There are, however, very obvious differences between Islamic State and Hamas that westerners misread only because we have been kept entirely ignorant of Hamas’ history and its ideological evolution – chiefly to stop us understanding what kind of state Israel is.
Islamic State seeks to dissolve nation-state borders imposed by the West on the Middle East so as to create a global, transnational theocratic empire, the caliphate, governed by a strict interpretation of Sharia law.
Unlike the maximalist positions of Islamic State, Hamas has always had a far more limited ambition. In fact, its goals conflict with Islamic State’s. Rather than dissolving nation-state borders, Hamas wants to create just such borders for the Palestinian people – by establishing a Palestinian state.
Hamas is chiefly a national liberation movement that wants to repair Palestinian society and liberate it from the structural violence inherent in Israel’s dispossession of the Palestinian people and illegal occupation of their lands.
Islamic State views Hamas as apostates for this reason. Remember that during the two-year genocide in Gaza, Israel has been cultivating and arming criminal gangs, chiefly those led by Yasser Abu Shabab, which have explicit links to Islamic State. Israel has recruited these associates of Islamic State in Gaza to help weaken the, by comparison, more ideologically moderate forces of Hamas. What does this suggest about Israel’s true intentions towards Gaza, and the Palestinian people more generally?
Hamas has a political wing that contested and won elections in Gaza in 2006 and has been governing Gaza for nearly two decades. During that time it has not imposed Sharia law, though its rule is socially conservative. Hamas has also protected the enclave’s churches – many of them now bombed by Israel – and has allowed Christian communities to worship and integrate with Muslim communities.

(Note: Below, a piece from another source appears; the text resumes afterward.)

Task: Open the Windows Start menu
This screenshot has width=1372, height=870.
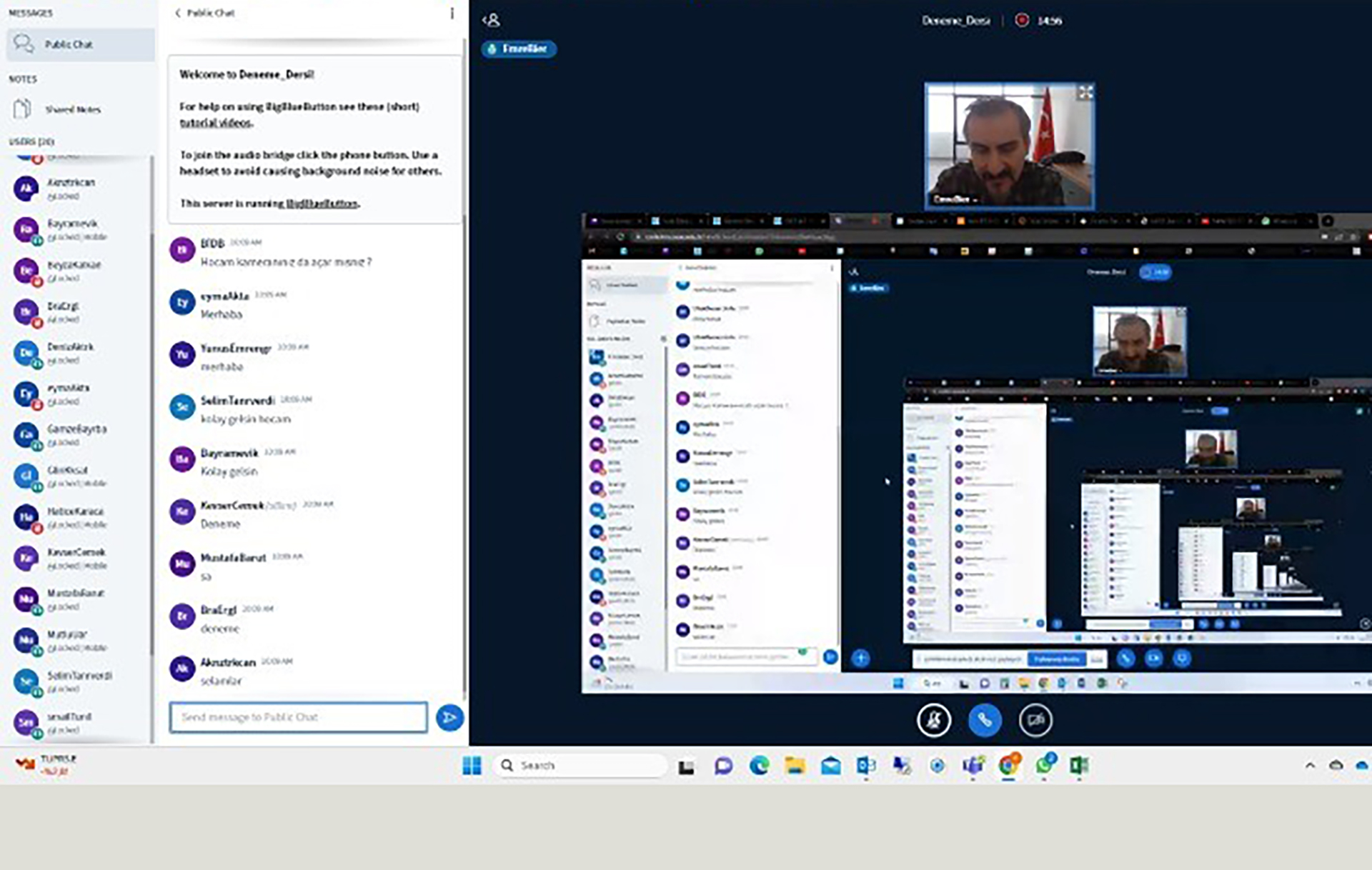Action: point(472,766)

Islamic State, by contrast, rejects elections and democratic institutions, and is brutally intolerant not just of non-Muslims but of non-Sunni Muslim communities, such as the Shia, and non-believing Sunnis.
Another noteworthy difference is that Hamas has limited its military violence to Israeli targets, and has not waged operations outside the region. Islamic State, on the other hand, has called for violence against those opposed to its Islamist programme and has selected western targets for attack.
As alluded to in a previous section, Hamas’ nationalism and Israel’s Zionist nationalism echo each other.
Both view the area between the Jordan River and the Mediterranean Sea as exclusively theirs to rule. Both have an implicit one-state agenda. Despite Zionism starting as a secular movement, both draw on religious justifications for their territorial claims.
Ultimately, Hamas has concluded that mirroring Israel’s violence is the only way to free Palestinians from that violence. It must inflict such a high cost on Israel that it will choose to surrender.
The terms of the surrender demanded by Hamas of Israel have changed over the years: from all of historic Palestine to the lands occupied in 1967. Westerners have been encouraged to ignore this softening in Hamas’ ideological position – its reluctant, implicit acceptance of a two-state solution – and focus instead on its break-out in October 2023 from Israel’s brutal, illegal, 17-year siege of Gaza.
Perhaps what has been most striking after Hamas relented on its maximalist territorial demands was Israel’s response. It became even more viciously hardline in seeking Jewish territorial expansion, to the point where it now appears to be pursuing a Greater Israel project that includes occupying southern Lebanon and western Syria.
The religious Zionists in the Israeli government, including the self-declared Jewish fascists of Itamar Ben Gvir and Bezalel Smotrich now look firmly in charge. Maybe it is time to focus a little less on what the Islamists are up to and start worrying a lot more about what Israel’s extremist Zionist rulers have in store for the world.